ITER restart writing error on Summit
Created by: jychoi-hpc
I am looking at the ITER restart writing error on Summit which Seung-Hoe is trying to run.
I found a case over the weekend in which I was able to reproduce the error consistently.
One thing I found is that, it happens with aggregation and the common error message is like:
[b03n12:54694] *** An error occurred in MPI_Isend
[b03n12:54694] *** reported by process [2154496201,1220]
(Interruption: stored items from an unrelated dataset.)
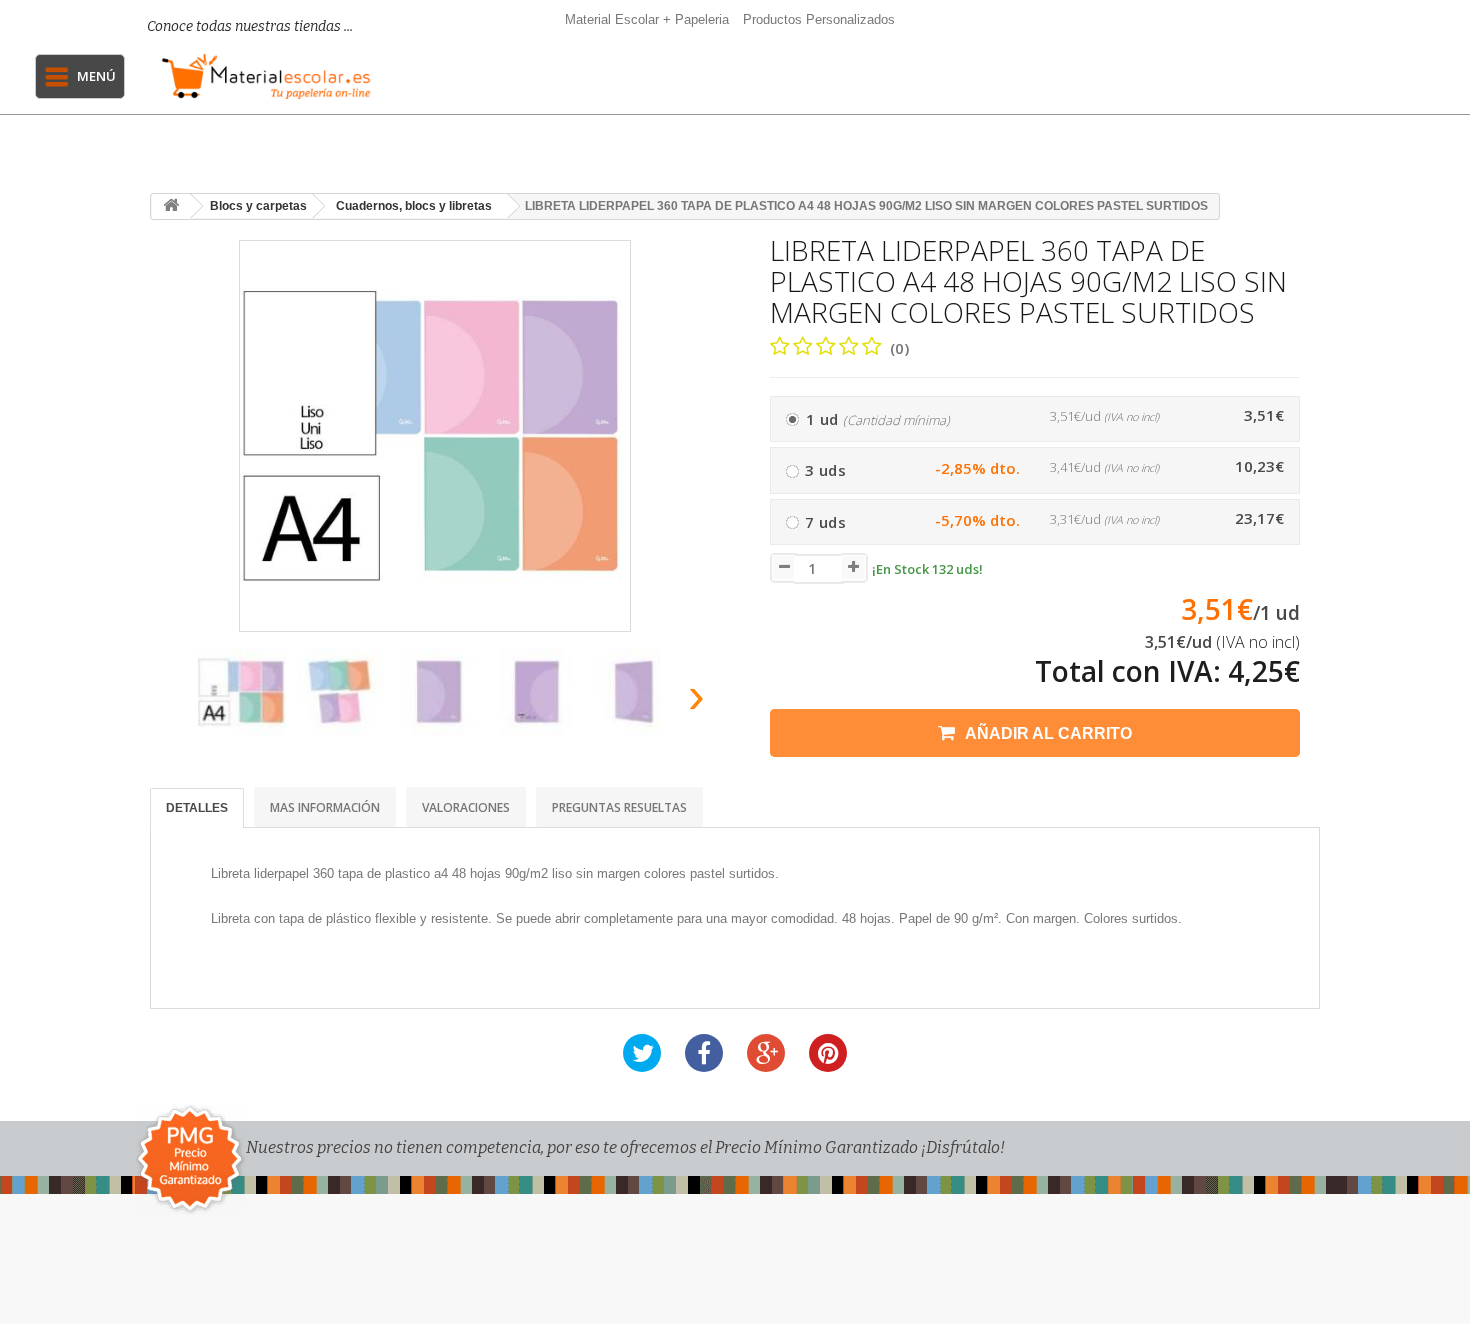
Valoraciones (466, 807)
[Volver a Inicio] (171, 206)
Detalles (197, 808)
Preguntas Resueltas (619, 807)
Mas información (325, 807)
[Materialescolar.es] (266, 76)
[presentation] (173, 701)
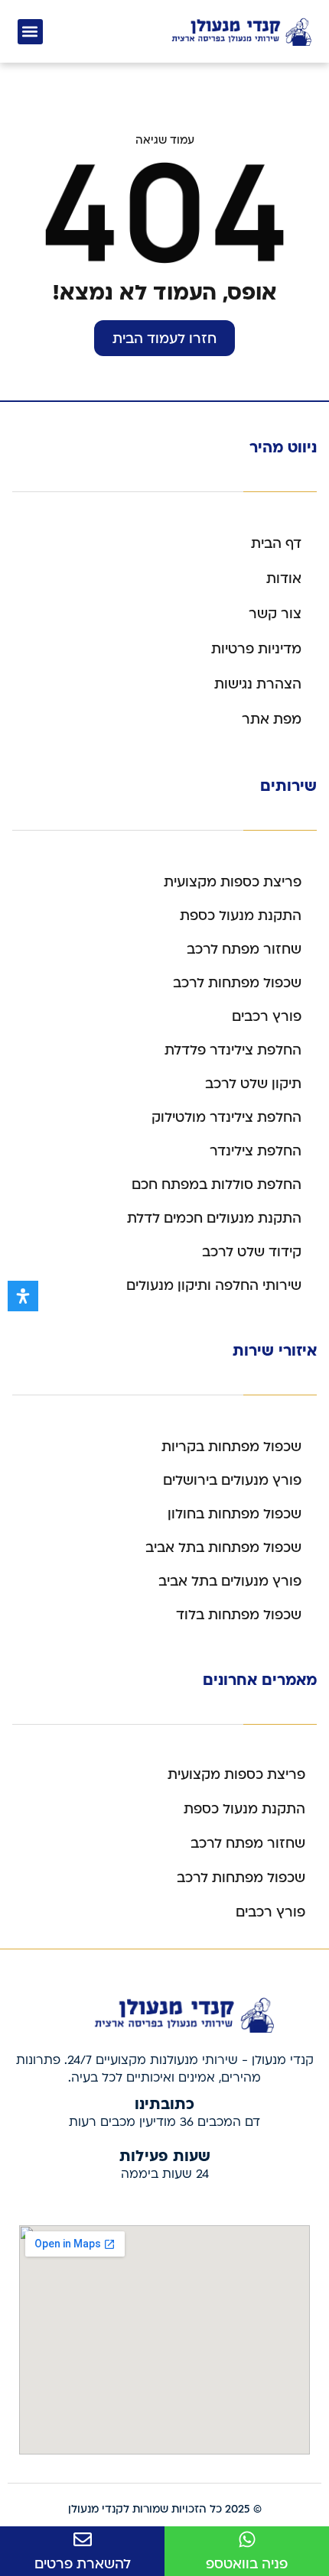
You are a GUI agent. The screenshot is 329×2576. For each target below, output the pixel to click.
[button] (30, 31)
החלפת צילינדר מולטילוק (226, 1117)
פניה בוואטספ (247, 2564)
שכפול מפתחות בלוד (238, 1615)
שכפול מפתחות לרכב (237, 983)
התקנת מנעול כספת (240, 916)
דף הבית (276, 543)
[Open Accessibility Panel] (23, 1296)
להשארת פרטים (82, 2564)
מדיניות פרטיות (256, 649)
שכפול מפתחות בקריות (231, 1447)
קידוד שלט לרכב (251, 1252)
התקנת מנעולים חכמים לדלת (214, 1218)
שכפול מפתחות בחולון (234, 1514)
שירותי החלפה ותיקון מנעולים (213, 1285)
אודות (283, 579)
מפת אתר (271, 719)
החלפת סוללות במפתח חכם (216, 1185)
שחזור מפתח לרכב (244, 949)
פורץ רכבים (266, 1017)
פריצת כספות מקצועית (232, 882)
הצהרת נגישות (257, 684)
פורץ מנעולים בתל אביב (229, 1581)
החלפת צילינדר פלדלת (232, 1050)
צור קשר (275, 614)
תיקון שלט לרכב (253, 1084)
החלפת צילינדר (255, 1151)
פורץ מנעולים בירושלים (232, 1480)
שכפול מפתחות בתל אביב (223, 1548)
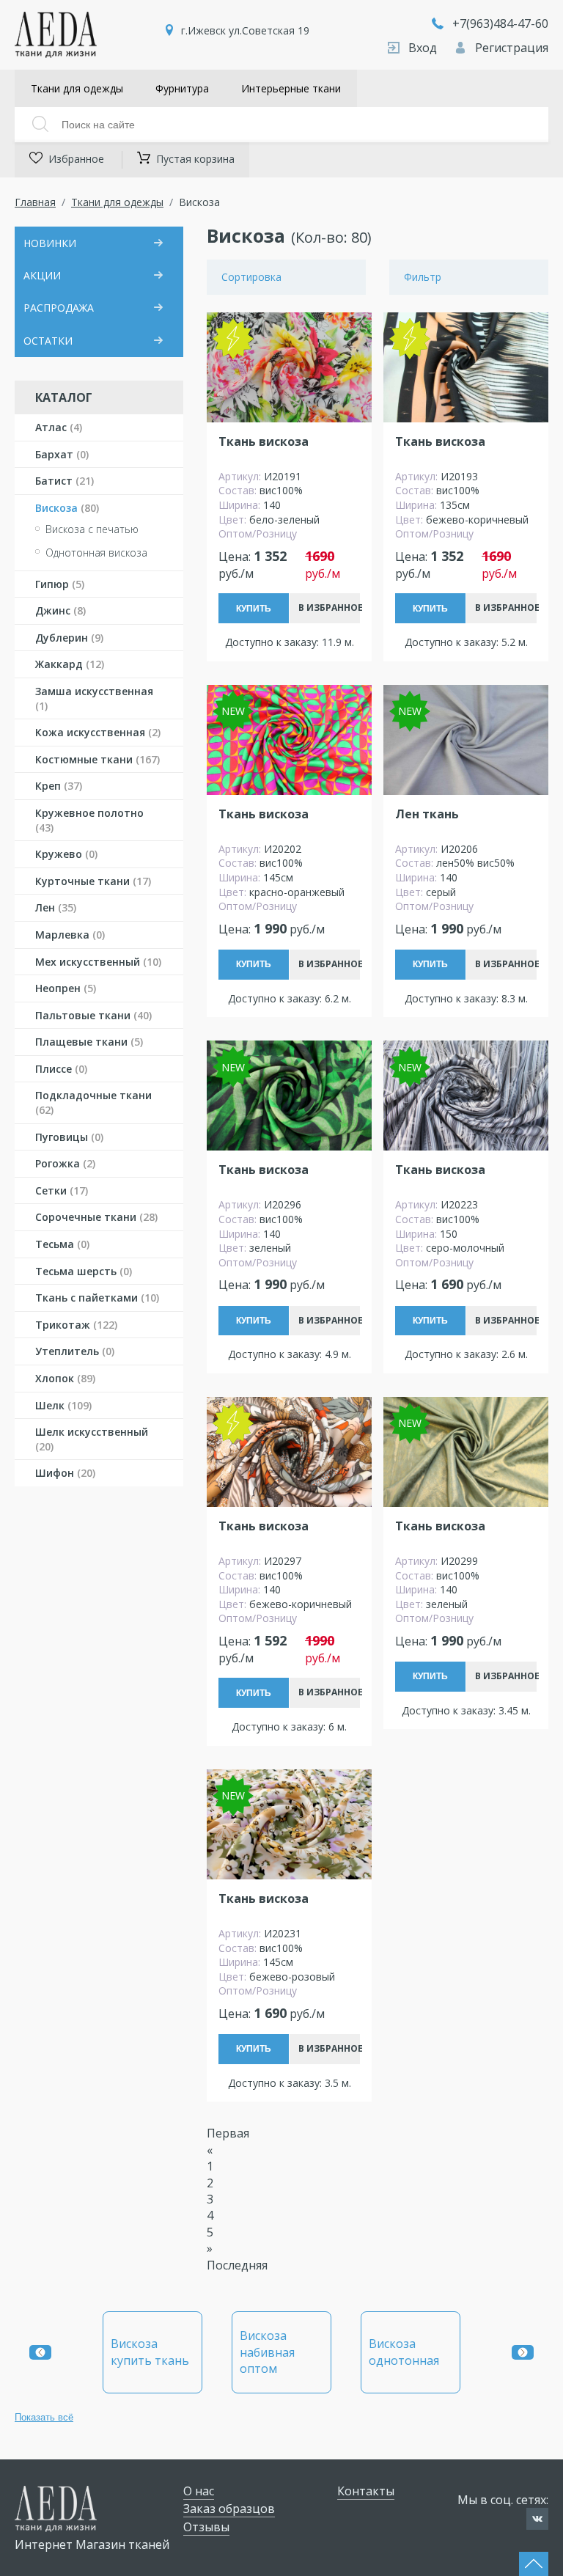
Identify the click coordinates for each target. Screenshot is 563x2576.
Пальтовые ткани (93, 1015)
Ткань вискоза (263, 441)
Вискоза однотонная (404, 2351)
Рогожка (65, 1163)
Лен (55, 907)
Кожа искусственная (98, 732)
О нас (198, 2491)
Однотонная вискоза (96, 552)
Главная (35, 202)
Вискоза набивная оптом (267, 2352)
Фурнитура (182, 88)
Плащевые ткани (89, 1042)
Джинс (60, 610)
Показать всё (44, 2417)
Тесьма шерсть (83, 1271)
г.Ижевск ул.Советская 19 (245, 30)
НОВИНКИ (49, 243)
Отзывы (206, 2527)
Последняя (237, 2265)
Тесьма (62, 1244)
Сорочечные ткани (96, 1217)
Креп (58, 786)
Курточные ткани (93, 881)
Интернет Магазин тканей (92, 2544)
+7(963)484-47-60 (500, 23)
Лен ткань (427, 814)
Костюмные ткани (97, 759)
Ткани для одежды (77, 88)
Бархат (62, 454)
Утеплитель (74, 1351)
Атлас (58, 427)
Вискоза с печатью (92, 529)
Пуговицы (69, 1137)
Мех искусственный (98, 962)
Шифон (65, 1473)
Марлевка (70, 935)
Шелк (63, 1405)
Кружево (66, 854)
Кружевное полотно (89, 820)
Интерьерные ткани (291, 88)
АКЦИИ (42, 275)
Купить (253, 608)
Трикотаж (76, 1325)
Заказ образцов (229, 2508)
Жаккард (69, 664)
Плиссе (61, 1069)
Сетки (61, 1190)
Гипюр (59, 584)
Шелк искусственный (91, 1439)
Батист (64, 481)
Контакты (365, 2491)
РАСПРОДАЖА (58, 308)
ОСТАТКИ (48, 341)
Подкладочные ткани (93, 1102)
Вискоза (67, 508)
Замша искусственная (94, 698)
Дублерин (69, 638)
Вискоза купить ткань (150, 2351)
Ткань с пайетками (97, 1297)
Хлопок (65, 1378)
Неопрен (65, 988)
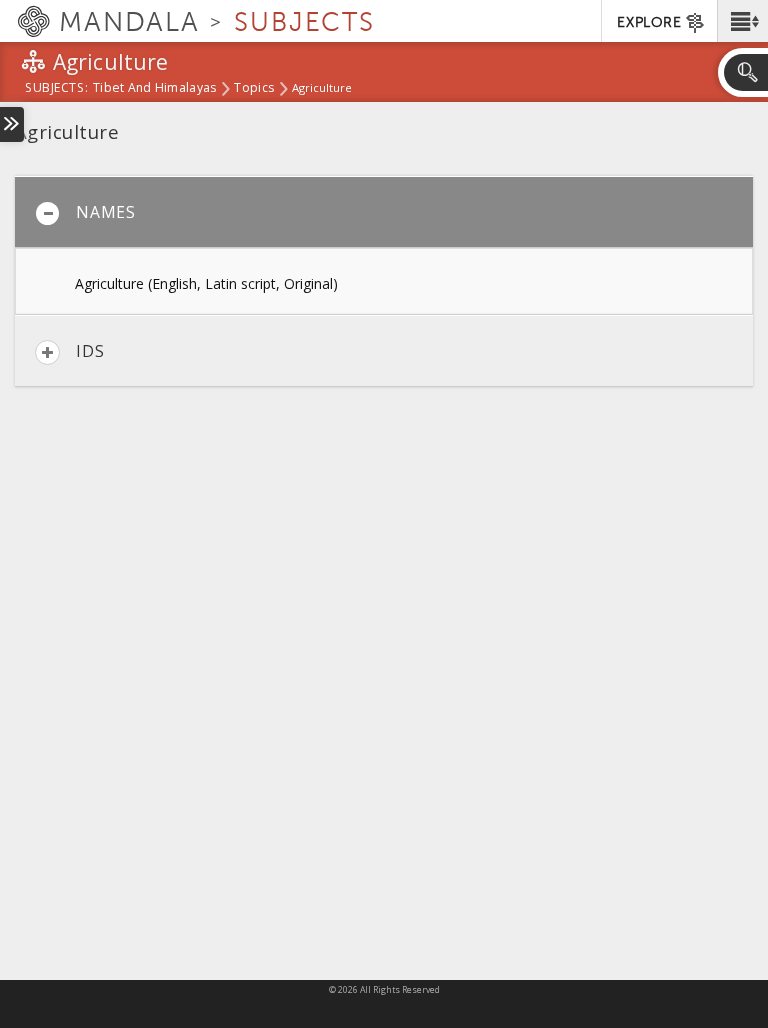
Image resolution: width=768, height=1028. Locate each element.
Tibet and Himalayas (154, 89)
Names (106, 212)
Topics (254, 89)
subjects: (56, 89)
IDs (90, 351)
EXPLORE (649, 22)
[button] (742, 21)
[b03n12:54694] *** on communicator MPI COMMUNICATOR 13 SPLIT FROM 12
[b03n12:54694] *** MPI_ERR_COUNT: invalid count argument
[b03n12:54694] *** MPI_ERRORS_ARE_FATAL (processes in this communicator will now abort,
which happened around the following code (MPIChain.cpp):
helper::CheckMPIReturn(
MPI_Isend(sendBuffer.m_Buffer.data(),
static_cast<int>(sendBuffer.m_Position), MPI_CHAR,
m_Rank - 1, 1, m_Comm, &requests[1]),
", aggregation Isend data at iteration " + std::to_string(step) +
"\n");
I feel like there is a chance the count value in MPI_Isend (static_cast<int>(sendBuffer.m_Position)
can be overflowed. Is there any logic to handle when the buffer position is larger than 2^31 (the limit of signed int)?